Write a continuation of the text on formoterol and budesonide side effects, picking up after its final sentence.

Text section>
"""

The combination of formoterol + budesonide can be prescribed to nursing women
only if the expected benefit to the mother outweighs any possible risk to the
child.
From the
nervous system: headache, psychomotor agitation, anxiety,
nausea, dizziness, sleep disorders, depression, taste disturbances.
From the
cardiovascular system: palpitations, tachycardia, atrial
fibrillation, supraventricular tachycardia, extrasystole, angina pectoris,
blood pressure fluctuations.
From the
musculoskeletal system: tremor, muscle cramps.
From the
respiratory system: candidiasis of the oral mucosa and pharynx,
mild irritation in the throat, cough, hoarseness, bronchospasm.
Dermatological
reactions: bruising, exanthema, itching, dermatitis.
Allergic
reactions: urticaria, angioedema, anaphylactic
reactions.
Metabolic
disorders: hypokalemia, hyperglycemia, symptoms of
systemic action of GCS (including adrenal hypofunction).
Systemic
action of inhaled GCS can be observed when taking the drug in high doses for a
long time. The use of beta-2-adrenergic agonists can lead to an increase in the
content of insulin, free fatty acids, glycerol, ketone derivatives in the
blood.
If any of the
side effects listed in the instructions worsen, or you notice any other side
effects not listed in the instructions, tell your doctor.

"""

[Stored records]
"""

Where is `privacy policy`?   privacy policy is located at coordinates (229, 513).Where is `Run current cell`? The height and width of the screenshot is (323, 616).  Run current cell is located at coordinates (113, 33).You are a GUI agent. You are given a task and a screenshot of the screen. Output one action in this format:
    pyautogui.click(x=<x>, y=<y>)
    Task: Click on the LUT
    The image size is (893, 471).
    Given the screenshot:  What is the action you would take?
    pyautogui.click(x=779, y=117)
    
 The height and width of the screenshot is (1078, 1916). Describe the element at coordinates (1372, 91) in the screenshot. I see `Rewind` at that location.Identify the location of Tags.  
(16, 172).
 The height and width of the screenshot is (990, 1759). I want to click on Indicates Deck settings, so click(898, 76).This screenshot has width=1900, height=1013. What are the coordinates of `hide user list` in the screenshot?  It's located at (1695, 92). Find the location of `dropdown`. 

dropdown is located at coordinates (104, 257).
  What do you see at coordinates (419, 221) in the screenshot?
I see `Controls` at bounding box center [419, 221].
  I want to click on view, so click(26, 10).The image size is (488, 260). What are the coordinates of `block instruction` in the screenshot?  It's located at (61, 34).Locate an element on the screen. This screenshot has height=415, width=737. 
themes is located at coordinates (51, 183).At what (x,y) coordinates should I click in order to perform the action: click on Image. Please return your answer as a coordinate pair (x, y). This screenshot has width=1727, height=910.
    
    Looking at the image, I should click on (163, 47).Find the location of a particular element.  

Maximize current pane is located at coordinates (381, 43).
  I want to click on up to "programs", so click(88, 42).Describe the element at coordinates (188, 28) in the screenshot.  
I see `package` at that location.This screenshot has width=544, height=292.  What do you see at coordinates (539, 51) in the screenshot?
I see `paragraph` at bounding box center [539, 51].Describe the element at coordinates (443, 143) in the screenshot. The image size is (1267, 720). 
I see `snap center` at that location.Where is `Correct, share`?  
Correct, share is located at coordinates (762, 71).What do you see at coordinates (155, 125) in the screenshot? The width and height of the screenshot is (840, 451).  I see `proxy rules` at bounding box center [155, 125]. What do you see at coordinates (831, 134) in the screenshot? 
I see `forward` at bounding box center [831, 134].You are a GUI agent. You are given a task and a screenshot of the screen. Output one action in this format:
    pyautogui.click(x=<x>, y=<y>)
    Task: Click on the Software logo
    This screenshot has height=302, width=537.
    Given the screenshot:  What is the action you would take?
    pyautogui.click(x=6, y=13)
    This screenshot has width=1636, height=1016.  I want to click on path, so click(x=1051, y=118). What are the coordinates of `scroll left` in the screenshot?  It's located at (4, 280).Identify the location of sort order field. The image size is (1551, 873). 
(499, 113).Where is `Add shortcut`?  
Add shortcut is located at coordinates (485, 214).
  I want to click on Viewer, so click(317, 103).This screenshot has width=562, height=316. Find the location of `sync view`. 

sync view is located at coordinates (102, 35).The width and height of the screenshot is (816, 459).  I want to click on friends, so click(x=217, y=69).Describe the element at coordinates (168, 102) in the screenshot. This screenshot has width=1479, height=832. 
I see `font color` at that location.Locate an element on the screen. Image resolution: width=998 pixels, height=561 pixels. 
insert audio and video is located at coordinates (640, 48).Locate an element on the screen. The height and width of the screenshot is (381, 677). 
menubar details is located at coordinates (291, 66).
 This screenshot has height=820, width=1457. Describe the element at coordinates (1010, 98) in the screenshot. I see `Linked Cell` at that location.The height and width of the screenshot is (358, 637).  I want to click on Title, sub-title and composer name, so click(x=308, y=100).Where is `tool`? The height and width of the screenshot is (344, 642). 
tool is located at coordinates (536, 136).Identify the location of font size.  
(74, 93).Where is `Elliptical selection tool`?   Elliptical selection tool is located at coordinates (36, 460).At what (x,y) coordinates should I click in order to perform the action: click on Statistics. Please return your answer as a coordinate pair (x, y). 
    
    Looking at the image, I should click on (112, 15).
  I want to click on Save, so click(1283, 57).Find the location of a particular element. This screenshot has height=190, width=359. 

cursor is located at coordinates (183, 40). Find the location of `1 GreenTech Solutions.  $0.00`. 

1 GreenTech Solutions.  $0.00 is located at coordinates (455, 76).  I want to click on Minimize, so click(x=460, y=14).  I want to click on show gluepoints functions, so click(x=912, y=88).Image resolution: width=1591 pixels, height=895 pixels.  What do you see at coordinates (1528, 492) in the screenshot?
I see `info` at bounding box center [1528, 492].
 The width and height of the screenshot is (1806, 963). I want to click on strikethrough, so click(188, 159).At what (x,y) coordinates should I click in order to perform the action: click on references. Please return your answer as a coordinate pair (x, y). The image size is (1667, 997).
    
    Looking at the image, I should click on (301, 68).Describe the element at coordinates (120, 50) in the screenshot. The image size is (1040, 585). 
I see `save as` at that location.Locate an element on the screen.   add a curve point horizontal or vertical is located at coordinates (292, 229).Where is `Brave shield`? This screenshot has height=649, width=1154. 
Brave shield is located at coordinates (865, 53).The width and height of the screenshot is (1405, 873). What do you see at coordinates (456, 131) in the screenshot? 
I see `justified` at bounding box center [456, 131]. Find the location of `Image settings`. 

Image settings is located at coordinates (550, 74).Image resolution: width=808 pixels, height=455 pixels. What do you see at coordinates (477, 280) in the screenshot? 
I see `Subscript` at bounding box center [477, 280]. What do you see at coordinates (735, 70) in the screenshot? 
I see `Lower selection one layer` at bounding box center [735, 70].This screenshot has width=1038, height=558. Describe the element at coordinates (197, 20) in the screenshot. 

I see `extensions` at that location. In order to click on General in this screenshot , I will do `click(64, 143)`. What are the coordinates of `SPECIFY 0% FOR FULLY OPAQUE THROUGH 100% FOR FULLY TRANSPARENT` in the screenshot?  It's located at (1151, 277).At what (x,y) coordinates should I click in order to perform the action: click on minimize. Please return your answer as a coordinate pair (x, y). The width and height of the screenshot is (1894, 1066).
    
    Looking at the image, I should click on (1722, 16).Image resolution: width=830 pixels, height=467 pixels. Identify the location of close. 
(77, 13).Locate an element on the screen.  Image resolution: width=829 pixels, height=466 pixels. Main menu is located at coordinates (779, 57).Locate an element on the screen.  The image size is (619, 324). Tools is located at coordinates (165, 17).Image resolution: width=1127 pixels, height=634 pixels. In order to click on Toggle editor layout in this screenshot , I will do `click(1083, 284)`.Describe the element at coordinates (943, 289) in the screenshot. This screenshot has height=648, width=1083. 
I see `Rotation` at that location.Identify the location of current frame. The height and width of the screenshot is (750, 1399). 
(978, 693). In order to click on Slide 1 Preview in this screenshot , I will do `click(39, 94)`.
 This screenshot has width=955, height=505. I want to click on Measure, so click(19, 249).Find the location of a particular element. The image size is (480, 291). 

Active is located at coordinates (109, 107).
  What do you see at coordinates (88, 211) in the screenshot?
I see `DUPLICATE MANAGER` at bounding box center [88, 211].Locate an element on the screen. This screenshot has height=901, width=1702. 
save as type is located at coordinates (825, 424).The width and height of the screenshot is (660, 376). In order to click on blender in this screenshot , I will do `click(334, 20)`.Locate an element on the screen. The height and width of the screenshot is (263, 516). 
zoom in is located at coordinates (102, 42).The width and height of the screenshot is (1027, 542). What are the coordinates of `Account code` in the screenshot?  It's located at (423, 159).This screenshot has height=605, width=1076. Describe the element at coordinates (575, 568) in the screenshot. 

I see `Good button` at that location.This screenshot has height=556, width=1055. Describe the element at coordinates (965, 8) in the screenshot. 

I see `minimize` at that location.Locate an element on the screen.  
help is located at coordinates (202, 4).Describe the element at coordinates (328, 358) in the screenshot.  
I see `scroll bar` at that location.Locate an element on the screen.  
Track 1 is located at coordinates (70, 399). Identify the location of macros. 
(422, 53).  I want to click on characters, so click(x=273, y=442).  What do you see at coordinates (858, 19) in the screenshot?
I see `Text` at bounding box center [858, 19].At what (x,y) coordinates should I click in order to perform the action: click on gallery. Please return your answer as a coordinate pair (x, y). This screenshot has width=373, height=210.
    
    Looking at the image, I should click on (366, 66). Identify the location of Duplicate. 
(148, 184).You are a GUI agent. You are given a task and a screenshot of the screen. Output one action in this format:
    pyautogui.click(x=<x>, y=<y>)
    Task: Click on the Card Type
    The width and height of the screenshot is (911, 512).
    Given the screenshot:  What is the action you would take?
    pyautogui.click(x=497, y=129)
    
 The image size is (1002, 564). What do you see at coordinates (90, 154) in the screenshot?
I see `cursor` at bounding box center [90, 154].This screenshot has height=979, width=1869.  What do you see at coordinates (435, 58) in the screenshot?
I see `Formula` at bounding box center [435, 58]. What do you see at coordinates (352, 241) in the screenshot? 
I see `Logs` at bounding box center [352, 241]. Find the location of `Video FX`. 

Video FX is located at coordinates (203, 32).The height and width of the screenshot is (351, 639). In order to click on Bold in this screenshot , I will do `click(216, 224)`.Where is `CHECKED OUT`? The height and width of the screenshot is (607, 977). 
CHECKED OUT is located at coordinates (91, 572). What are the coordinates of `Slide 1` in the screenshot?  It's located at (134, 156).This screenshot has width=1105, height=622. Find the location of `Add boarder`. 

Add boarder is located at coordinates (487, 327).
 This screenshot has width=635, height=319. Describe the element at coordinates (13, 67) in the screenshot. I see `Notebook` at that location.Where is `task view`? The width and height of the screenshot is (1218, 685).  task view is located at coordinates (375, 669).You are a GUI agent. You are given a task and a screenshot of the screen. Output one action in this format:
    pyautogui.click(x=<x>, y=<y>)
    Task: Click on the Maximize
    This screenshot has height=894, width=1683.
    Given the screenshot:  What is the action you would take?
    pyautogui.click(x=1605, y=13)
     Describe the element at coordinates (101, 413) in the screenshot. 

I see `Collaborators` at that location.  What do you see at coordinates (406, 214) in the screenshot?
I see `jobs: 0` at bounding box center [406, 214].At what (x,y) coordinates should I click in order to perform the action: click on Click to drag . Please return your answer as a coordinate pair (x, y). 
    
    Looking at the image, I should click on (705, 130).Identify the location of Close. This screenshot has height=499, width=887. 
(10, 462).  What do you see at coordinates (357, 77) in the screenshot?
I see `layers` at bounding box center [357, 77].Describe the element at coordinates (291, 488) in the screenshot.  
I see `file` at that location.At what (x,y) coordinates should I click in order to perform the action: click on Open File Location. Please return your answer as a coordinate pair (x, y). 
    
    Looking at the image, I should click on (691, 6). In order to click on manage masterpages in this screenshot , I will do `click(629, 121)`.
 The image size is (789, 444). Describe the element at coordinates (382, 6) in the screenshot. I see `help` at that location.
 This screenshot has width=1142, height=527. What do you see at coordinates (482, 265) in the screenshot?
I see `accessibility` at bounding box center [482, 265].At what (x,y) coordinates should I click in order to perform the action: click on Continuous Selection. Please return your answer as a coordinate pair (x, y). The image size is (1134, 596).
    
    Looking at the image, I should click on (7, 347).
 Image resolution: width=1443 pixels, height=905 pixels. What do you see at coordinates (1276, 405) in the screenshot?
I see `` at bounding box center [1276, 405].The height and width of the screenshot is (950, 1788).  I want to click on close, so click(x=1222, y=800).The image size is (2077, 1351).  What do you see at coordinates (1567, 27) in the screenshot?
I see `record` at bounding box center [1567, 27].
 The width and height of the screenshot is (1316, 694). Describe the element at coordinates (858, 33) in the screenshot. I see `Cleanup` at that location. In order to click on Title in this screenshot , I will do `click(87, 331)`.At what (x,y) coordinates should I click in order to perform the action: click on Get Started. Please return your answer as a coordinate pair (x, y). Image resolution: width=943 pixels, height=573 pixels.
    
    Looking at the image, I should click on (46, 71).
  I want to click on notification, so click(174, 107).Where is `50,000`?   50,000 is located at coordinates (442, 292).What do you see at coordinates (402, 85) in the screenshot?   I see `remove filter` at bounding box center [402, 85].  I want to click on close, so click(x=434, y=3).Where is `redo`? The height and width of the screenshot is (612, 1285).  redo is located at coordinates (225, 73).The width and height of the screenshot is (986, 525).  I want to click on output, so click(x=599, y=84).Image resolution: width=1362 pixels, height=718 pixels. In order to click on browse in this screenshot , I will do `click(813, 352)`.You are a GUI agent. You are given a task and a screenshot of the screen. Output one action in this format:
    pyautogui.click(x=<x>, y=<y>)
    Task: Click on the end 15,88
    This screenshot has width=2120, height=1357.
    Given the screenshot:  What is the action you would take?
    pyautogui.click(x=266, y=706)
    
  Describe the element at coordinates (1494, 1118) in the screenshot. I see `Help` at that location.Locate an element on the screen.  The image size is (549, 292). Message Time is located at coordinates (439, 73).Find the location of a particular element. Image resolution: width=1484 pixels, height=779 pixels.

"""

Task result>
Interaction
with other medicinal products
Ketoconazole 200 mg once
daily increases the plasma concentration of orally administered budesonide
(single dose 3 mg) by an average of 6 times when co-administered. When
ketoconazole was administered 12 hours after budesonide, the plasma
concentration of budesonide increased by an average of 3 times. There is no
information on such an interaction with budesonide when administered by
inhalation; however, a significant increase in plasma drug concentrations
should be expected. Since there are no data to recommend dose adjustments, the
above combination of drugs should be avoided. If possible, the time intervals
between administration of ketoconazole and budesonide should be maximally
increased. A reduction in the budesonide dose should also be considered. Other
potent CYP3A4 inhibitors may also significantly increase plasma concentrations
of budesonide. Beta-2-adrenergic receptor blockers may reduce the intensity of
formoterol action. The combination of formoterol + budesonide should not be
administered simultaneously with beta-blockers (including eye drops), except in
urgent cases. The combined use of formoterol + budesonide and quinidine,
disopyramide, procainamide, phenothiazines, antihistamines (terfenadine), MAO
inhibitors, tricyclic antidepressants can prolong the QT interval and increase
the risk of ventricular arrhythmias. In addition, levodopa, levothyroxine,
oxytocin and alcohol can reduce the tolerance of the heart muscle to
beta-2-adrenergic agonists. The simultaneous use of MAO inhibitors, as well as
drugs with similar properties, such as furazolidone and procarbazine, can cause
an increase in blood pressure. There is an increased risk of arrhythmias in
patients undergoing general anesthesia with halogenated hydrocarbons. With the
simultaneous use of the combination of budesonide + formoterol and other
beta-adrenergic drugs, the side effects of formoterol may be enhanced. As a
result of the use of beta-2-adrenergic agonists, hypokalemia may develop, which
may be enhanced by concomitant treatment with xanthine derivatives, GCS or
diuretics. Hypokalemia may increase the predisposition to the development of
arrhythmias in patients taking cardiac glycosides.
Overdose of
the drug Budifor Plus will be accompanied by symptoms usually observed with
overdose of beta-2-adrenergic receptors: nausea, vomiting, headaches, tremor,
drowsiness, palpitations, tachycardia, ventricular arrhythmias,
increased/decreased blood pressure, prolongation of the QT interval,
hypokalemia, hyperglycemia. Supportive and symptomatic therapy is indicated.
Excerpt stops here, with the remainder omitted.